Reading text:
Technical Value Scorecard Report – Week Ending 10-08-21

By Michael Lebowitz | October 8, 2021

Relative Value Graphs

  • The S&P 500 is about 1% higher versus last Friday, as the selloffs from earlier in the week were bought vigorously over the previous two days. Energy continues to lead the way, beating the S&P by nearly 1%. Other cyclical sectors outperformed as well, including Industrials, materials, and financials. Transportations stocks were the odd sector out as higher energy prices and poor earnings from FedEx held the sector back.
  • The third graph shows the strong excess returns in energy (XLE) and broad relative weakness in most other sectors over the last 35 trading days.
  • Energy and financials are overbought but still have some room to run, as we noted last week. Crude oil is close to breaking above $80 a barrel. On a technical basis, there is little above $80 to stop it from rising to $100. However, OPEC may increase production and/or Biden release strategic reserves if higher prices occur.
  • Small and mid-caps are among the most overbought sectors but still at scores low enough to provide more upside. International markets, developed and emerging, maintain oversold scores. Given recent dollar strength, the trends may continue.
  • In the upper right corner in the first graph, note the inflation vs. deflation index and TIPs vs. TLT are both overbought. This corresponds with the leading sectors benefiting from another inflationary impulse.

Directives:
**1)** According to the scorecard report, what held transportation stocks back?
**2)** Resume the scorecard report after its final bullet.
The listing has nothing to do with the scorecard report.

Data:
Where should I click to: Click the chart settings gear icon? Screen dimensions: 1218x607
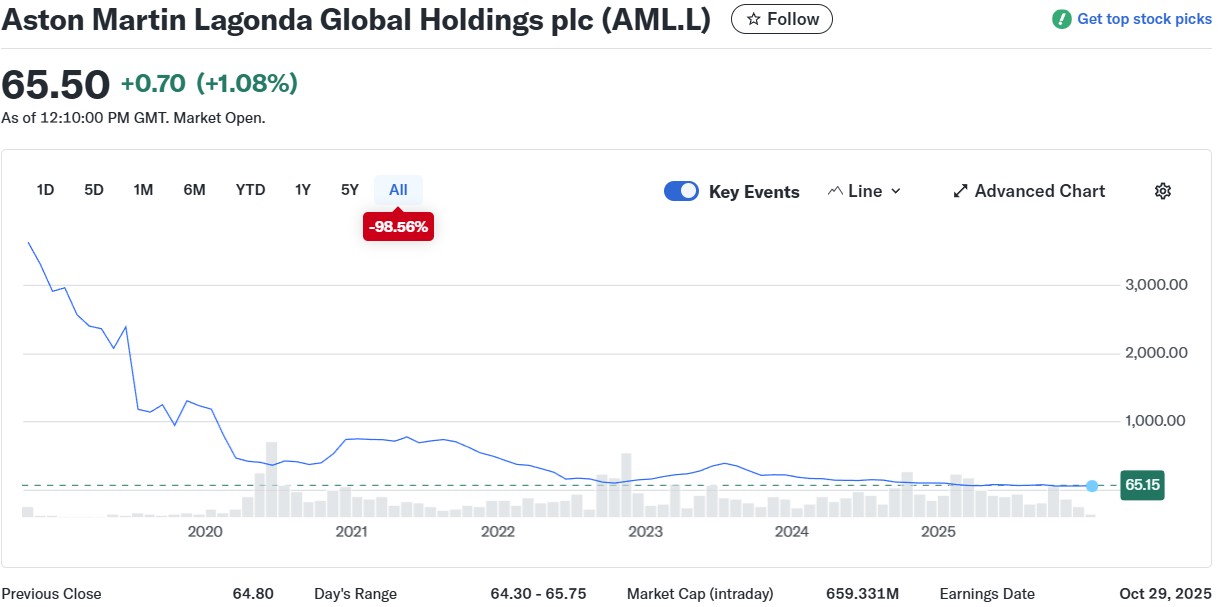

Answers provided:
**1)** Higher energy prices and poor earnings from FedEx.

**2)**
Absolute Value Graphs

  • On an absolute basis, the energy sector is nearing overbought extremes. As we noted earlier, there is still more upside, but a healthy consolidation may be in store over the coming weeks. Staples have the worst absolute score. This sector is feeling the pressure of rising prices, and at this point, it is not clear if they can pass them on to consumers.
  • Discretionary, financials, industrials, and materials all had big jumps in their absolute scores. In the case of industrials and materials, they are now at fair value.
  • All bonds are oversold but not quite to the degree that would warn a rally is in store. Similar theme as we discussed earlier, bond yields are rising, prices falling due to a renewed inflationary scare.
  • Most factors are near fair value. RSP, the equal-weighted S&P 500, is the most overbought, and the NASDAQ is the most oversold. Quite the reversal from a few weeks ago!
  • The S&P 500 is back to slightly overbought but still well below its average score from the prior year.
  • As shown in the fourth graph, all sectors are above their 200dma, except for staples, which is slightly below it. However, staples are nearly three standard deviations below its 50dma, arguing for a bounce in the coming days. Conversely, energy is over two standard deviations above its 50dma, but only 1.3 above its 200dma. As we noted earlier, a consolidation is likely, but more upside would not be surprising. The NASDAQ is two standard deviations below its 50dma, arguing for a bounce, similar to staples.
Technical 10-08-2021, Technical Value Scorecard Report – Week Ending 10-08-21
Technical 10-08-2021, Technical Value Scorecard Report – Week Ending 10-08-21
Technical 10-08-2021, Technical Value Scorecard Report – Week Ending 10-08-21
Technical 10-08-2021, Technical Value Scorecard Report – Week Ending 10-08-21

Users Guide

The technical value scorecard report is one of many tools we use to manage our portfolios. This report may send a strong buy or sell signal, but we may not take any action if other research and models do not affirm it.

The score is a percentage of the maximum score based on a series of weighted technical indicators for the last 200 trading days. Assets with scores over or under +/-70% are likely to either consolidate or change the trend. When the scatter plot in the sector graphs has an R-squared greater than .60 the signals are more reliable.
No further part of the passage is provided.